I closed my eyes. “You haven’t missed that much.”
“I think I have.” She sniffed. “Anyway, I’m thinking that I’d really like to come visit again sometime soon. It’s such a quick trip, there’s no reason why we can’t see each other more often. Or, you could come here. In fact, this weekend we’re hosting the team and the boosters for a big barbecue here at the house. I know Peter would love it if you could be here.”
Shit,
I thought. This was just what I’d been worried about by agreeing to go to the game. One inch, then a foot, then a mile. The next thing I knew, we’d be back in the lawyers’ offices. “I’m really busy with school right now,” I said.
“Well, this would be the weekend,” she replied. Push, push. “You could bring your schoolwork, do it here.”
“It’s not that easy. I have stuff I have to be here for.”
“Well, okay.” Another sniff. “Then how about next weekend? We’re taking our first trip down to the beach house. We could pick you up on the way, and then—”
“I can’t do next weekend either,” I said. “I think I just need to stay here for a while.”
Silence. Outside, the snow was still falling, so clean and white, covering everything. “Fine,” she said, but her tone made it clear this was anything but. “If you don’t want to see me, you don’t want to see me. I can’t do anything about that, now can I?”
No,
I thought,
you can’t.
Life would have been so much easier if I could do that, just agree with this statement, plant us both firmly on the same page, and be done with it. But it was never that simple. Instead, there was all this dodging and running, intricate steps and plays required to keep the ball in the air. “Mom,” I said. “Just—”
“Leave you alone,” she finished for me, her voice curt. “Never call, never e-mail, don’t even try to keep in touch with my firstborn child. Is that what you want, Mclean?”
“What I want,” I said slowly, trying to keep my voice level, “is the chance to have my own life.”
“How could you think it’s anything but that? You won’t even share the smallest part of it with me unless it’s under duress.” Now she was actually crying. “All I want is for us to be close, like we used to be. Before your father took you away, before you changed like this.”
“He didn’t take me away.” My voice was rising now. She’d fumbled around, poking and prodding, and now she’d found it, that one button that could not be unpushed.
I’d
changed? Please. “This was my choice. You made choices, too. Remember?”
The words were out before I could stop them, and I felt their weight both as they left me, and when they hit her ears. It had been a long, long time since we’d talked about the affair and the divorce, way back to the days of What Happens in a Marriage, that brick wall that stopped any further discussion. Now, though, I’d lobbed a grenade right over it, and all I could do was brace for the fallout.
For a long while—or what felt like a long while—she was quiet. Then, finally, “Sooner or later, Mclean, you’re going to have to stop blaming me for everything.”
This was the moment.
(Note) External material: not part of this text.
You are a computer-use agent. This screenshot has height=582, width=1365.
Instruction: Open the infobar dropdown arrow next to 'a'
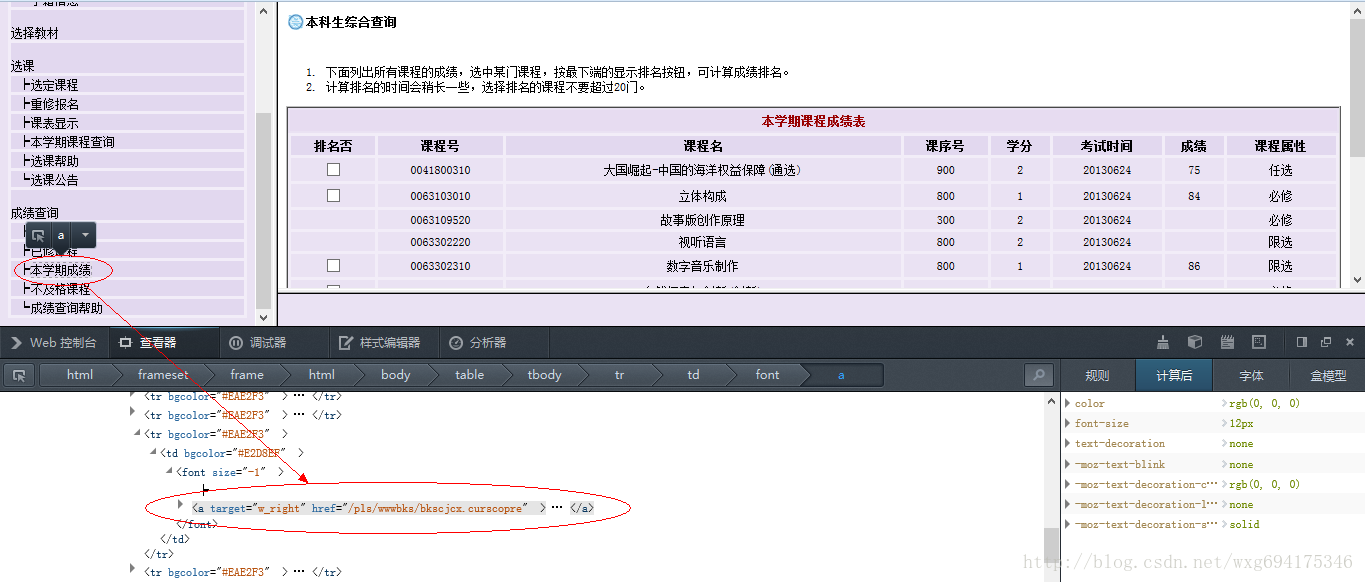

Retreat and apologize, or push forward to where there was no way to return. I was tired, and I didn’t have another name or girl to hide behind here. Which is probably why it was Mclean’s voice that said, “You’re right. But I can blame you for the divorce and for the way things are between us now. You did this. At least own it.”
I felt her suck in a breath, like I’d punched her. Which, in a way, I had. All this forced niceness, dancing around a truth: now I’d broken the rules, that third wall, and let everything ugly out into the open. I’d thought about this moment for almost three years, but now that it was here, it just made me sad. Even before I heard the click of her hanging up in my ear.
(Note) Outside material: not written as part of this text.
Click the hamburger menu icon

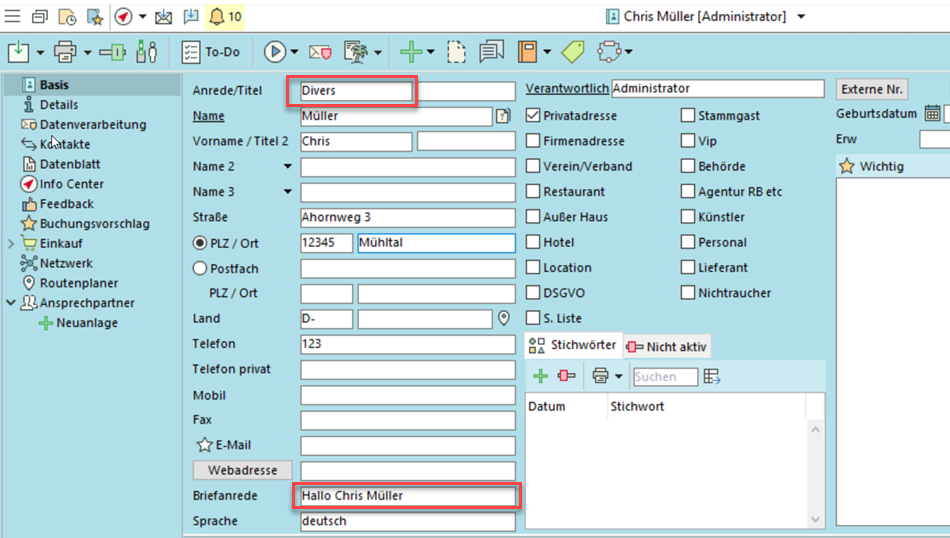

I shut my phone, stuffed it in my pocket, then grabbed my backpack. Four hours away, my mother was crumbling and it was all my doing. The least I could have felt was a moment of exhilaration. But instead it was something more like fear that washed over me as I started down our walk, pulling my coat tightly around me.
Outside, the air was cold and crisp, the snow coming down hard. I turned the opposite way from the bus stop and started walking toward town, the snow making everything feel muffled and quiet around me. I walked and walked; by the time I realized how far I’d gone, there were only a couple of storefronts left before the street turned residential again. I had to turn around, find a bus stop, get to school. First, though, I needed to warm up. So I walked up to the closest place with an OPEN sign, a bakery with a picture of a muffin in the window, and went inside.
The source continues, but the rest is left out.